SOAL LATIHAN -
**1.** Menurut kutipan tentang novel Azure, di jenjang sekolah apa novel itu dikaji sebagai alternatif bahan pengajaran sastra?
**2.** Tuliskan lanjutan kutipan tentang novel Azure, dimulai setelah kalimat terakhirnya.

KUTIPAN UNTUK DIBACA -
+--
Apa sajakah faktor yang melibatkan terjadinya
demoralisasi pada tokoh utama novel Azure karya Rahayu Lestari?
3.
Bagaimana dampak dan akibat dari demoralisasi yang
terjadi pada tokoh utama novel Azure karya Rahayu Lestari?
4.
Bagaimanakah Novel Azure karya Rahayu Lestari sebagai
Alternatif bahan pengajaran sastra di SMA?
E. Tujuan
1.
Untuk mengetahui perilaku demoralisasi apa saja yang
dilakukan oleh tokoh utama novel Azure karya Rahayu Lestari.
2.
Untuk mengidentifikasi faktor demoralisasi pada tokoh
utama novel Azure karya Rahayu Lestari.
3.
Untuk mengetahui dampak dan akibat dari demoralisasi
yang terjadi pada tokoh utama novel Azure karya Rahayu Lestari.
4.
Untuk mendeskripsikan Novel Azure karya Rahayu Lestari sebagai Alternatif bahan pengajaran
sastra di SMA.
+--
DATA YANG DISEDIAKAN -
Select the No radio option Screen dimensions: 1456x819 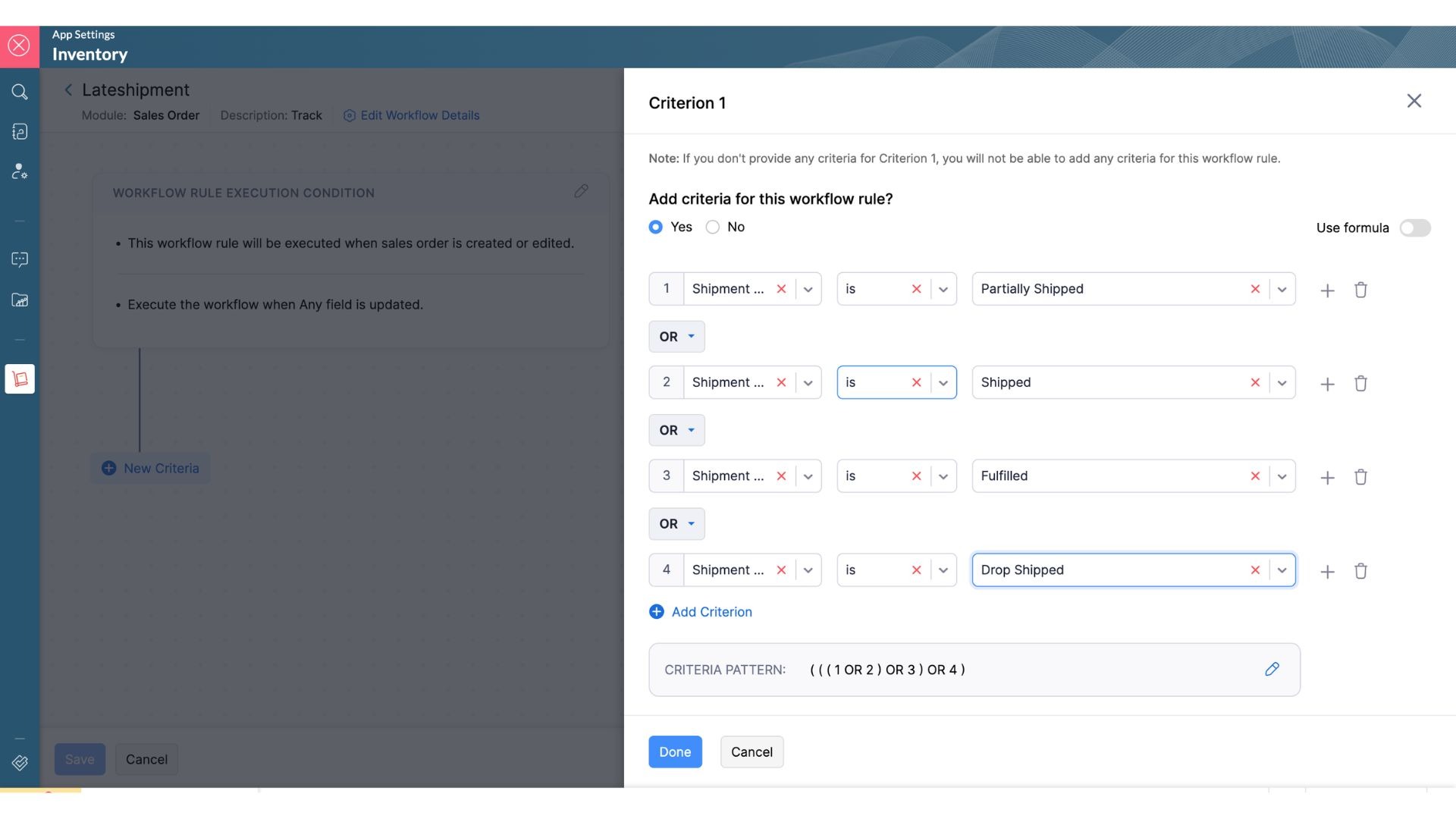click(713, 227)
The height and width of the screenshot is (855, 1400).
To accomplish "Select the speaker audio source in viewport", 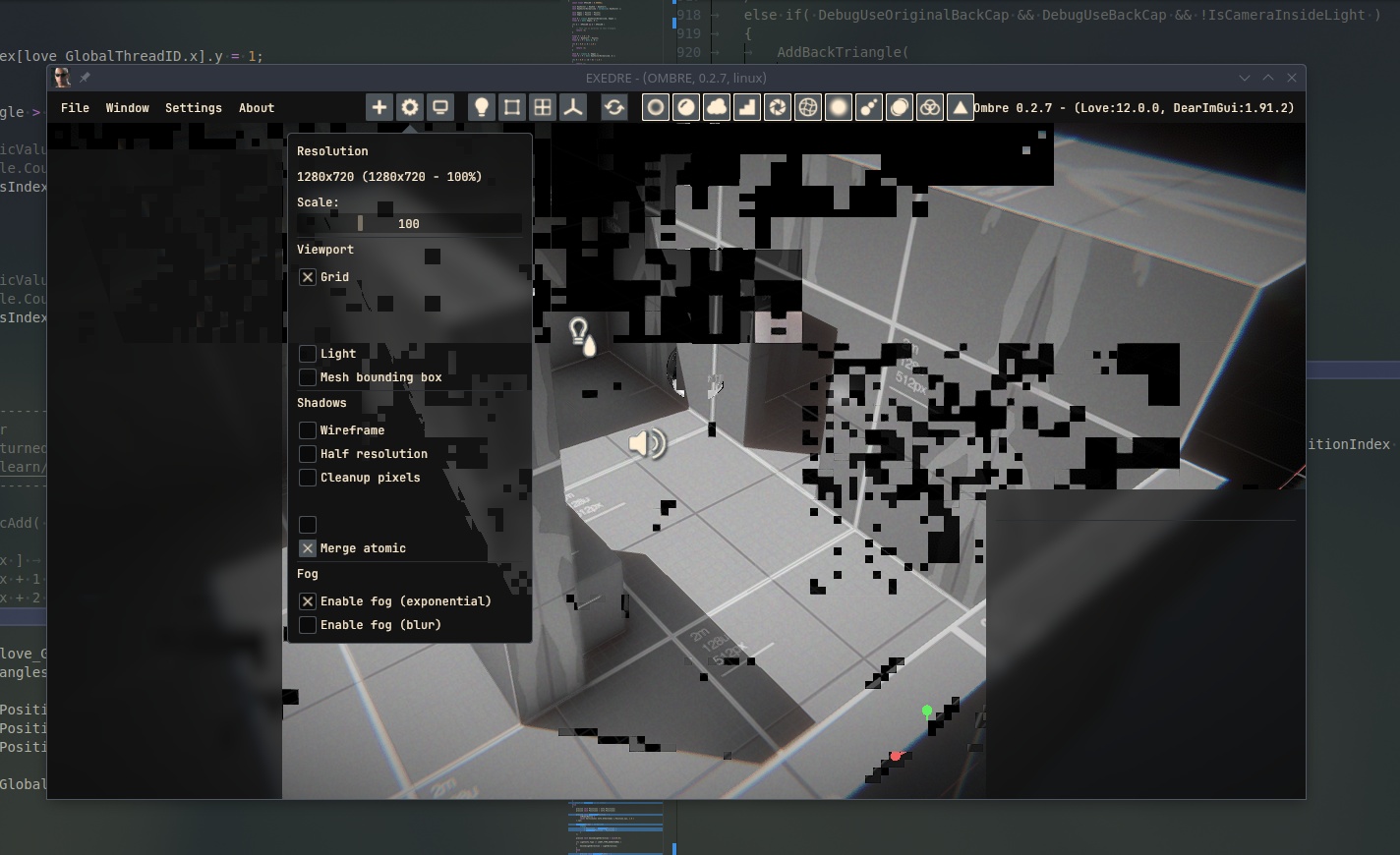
+--
KUMPULAN JAWABAN -
**1.** SMA.

**2.**
F. Manfaat
1. Manfaat
Teoretis
Penelitian ini diharapkan menjadi
langkah awal untuk penelitian lebih lanjut. Serta diharapkan dapat memberikan
sumbangan terhadap pengembangan teori sastra, khususnya mengenai penerapan
salah satu bentuk kajian, yaitu penelitian sastra dengan kajian sosiologi
sastra. Selain itu penelitian ini dapat digunakan sebagai salah satu contoh
kajian dalam rangka peningkatan kemampuan apresiasi sastra. Selanjutnya
penelitian ini juga diharapkan mampu menambah khasanah kajian sastra, yang
berkaitan dengan demoralisasi yang terdapat dalam novel Azure karya Rahayu
Lestari.
2. Manfaat
Praktis
Penelitian ini diharapkan dapat
membantu guru sebagai sarana dalam mengaplikasikan pengajaran sastra di
sekolah. Dan dapat digunakan sebagai sarana untuk memahami lebih dalam tentang
perilaku demoralisasi yang terdapat dalam novel Azure karya Rahayu Lestari.
G.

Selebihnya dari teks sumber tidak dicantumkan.